[SELECTED TEXT Boundary: Start]

Thursday 1 May 2014

Live Music Review - Robert Glasper - Concorde 2 - Brighton

 
Jazz has long had the reputation for being the unique preserve of uber-cool, beret-wearing beard-strokers smoking Gauloises in dingy basements.  Heads are nodded to improvised solos and diminished 9ths are talked about in reverential tones.  It’s a select club and there’s a good chance you are not invited.
Grammy winning Houstonian Robert Glasper has done his best to open up the genre with his contemporary amalgam of jazz and hip hop.  He is the go-to-guy for heavyweight  acts such as Maxwell, Q-Tip and Common hoping to sprinkle some of his jazz seasoning over their urban offerings. 
Beanie hat on and smoking a cheroot Glasper strolls on stage and perches behind a wall of keyboards playing the role of band leader with a practiced calm.  First up is Glasper’s take on Kanye’s No Church In the Wild which sets the tone for the rest of the evening with an atmospheric paired down arrangement, Derrick Hodge’s bubbling bass  and a vocoder laden vocal from Casey Benjamin.

[SELECTED TEXT Boundary: End]

• **INSTRUCTIONS FOR THE TASK**: Reproduce word for word the part of the concert review that begins with "Thursday 1 May" and ends with "their urban offerings.".

[RECORDED INFORMATION Boundary: Start]

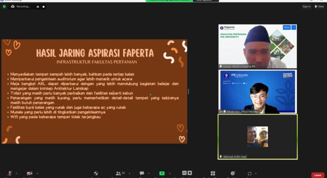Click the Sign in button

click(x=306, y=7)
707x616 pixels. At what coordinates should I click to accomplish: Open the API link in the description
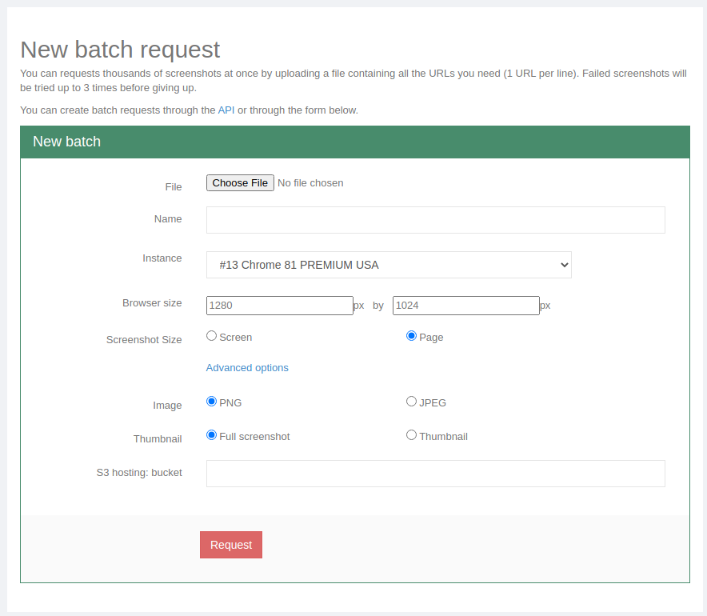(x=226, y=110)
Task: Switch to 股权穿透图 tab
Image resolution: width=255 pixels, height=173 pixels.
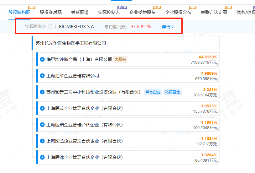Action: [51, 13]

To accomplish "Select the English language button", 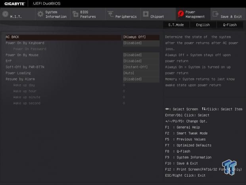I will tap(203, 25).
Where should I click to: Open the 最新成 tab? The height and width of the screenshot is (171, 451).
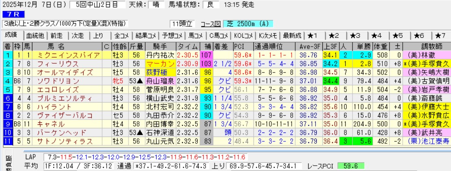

[RECORDED INFORMATION Boundary: End]

• **ANSWER FOR THE TASK**:
Thursday 1 May 2014

Live Music Review - Robert Glasper - Concorde 2 - Brighton

 
Jazz has long had the reputation for being the unique preserve of uber-cool, beret-wearing beard-strokers smoking Gauloises in dingy basements.  Heads are nodded to improvised solos and diminished 9ths are talked about in reverential tones.  It’s a select club and there’s a good chance you are not invited.
Grammy winning Houstonian Robert Glasper has done his best to open up the genre with his contemporary amalgam of jazz and hip hop.  He is the go-to-guy for heavyweight  acts such as Maxwell, Q-Tip and Common hoping to sprinkle some of his jazz seasoning over their urban offerings.